リーリアは薄ぼんやりした意識のまま、ハンスに聞く。
「魔族……国は、どうなりましたか?」
「あぁ、貴女のおかげで助かったよ」
彼女を覗き込むようにして伝えてくる婚約者の目には涙が光っていた。
「でも私は……貴女を失ったらと思うだけで、私は……」
「大丈夫よ、ハンス。私はここにいるわ」
リーリアは自分の右手を婚約者の頬に伸ばした。
髭で少しざらつく彼の頬にはしっかりとした温もりがあって、婚約者が生還したことをリーリアは実感した。

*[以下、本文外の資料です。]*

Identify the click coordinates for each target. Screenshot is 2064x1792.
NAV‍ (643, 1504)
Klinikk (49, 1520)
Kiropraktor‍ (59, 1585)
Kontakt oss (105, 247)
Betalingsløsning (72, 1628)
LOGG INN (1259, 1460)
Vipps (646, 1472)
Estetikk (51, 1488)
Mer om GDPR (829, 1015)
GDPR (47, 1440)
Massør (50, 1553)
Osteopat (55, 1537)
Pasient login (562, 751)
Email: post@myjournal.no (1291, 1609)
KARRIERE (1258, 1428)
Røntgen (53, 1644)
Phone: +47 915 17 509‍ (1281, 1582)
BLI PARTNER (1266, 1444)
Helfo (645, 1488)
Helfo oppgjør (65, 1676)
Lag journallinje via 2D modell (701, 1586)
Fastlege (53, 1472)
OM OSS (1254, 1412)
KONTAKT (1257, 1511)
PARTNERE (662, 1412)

ハンスは涙をのみ込むと、にっこりと綺麗な笑顔を作って言う。
「愛しいあなたが、まさか聖女だったなんて。この国が救われたのは貴女のおかげだ」
「いいえ、違うわ。軍の皆さまが戦ってくださったおかげよ」
リーリアとハンスはしばし見つめ合い、それから唇が触れるだけのキスをした。
義母と義妹の死体は、屋敷のがれきの下から見つかった。
二人の姿を見たリーリアの父は、少しだけ顔をしかめると、二人の遺体を義母の実家へと送り出す準備に取り掛かった。
義母は亡き妻のドレスと宝石を、義妹はリーリアに贈られたドレスと宝石を身に着けていたからだ。
母娘がリーリア自身とその父に対して不義理を働いていた証拠である。
父はリーリアには何も言わない。
それでも、彼女は満足している。
リーリアはハンスのもとへ嫁ぐ。
その後、父と何回顔を合わせるのかは、彼女が決めたら良いことだ。
リーリアにとっては、それで十分だった。
ほどなくして、リーリアとハンスは結婚した。
そして平和になった国で、末永く幸せに暮らしたのだった。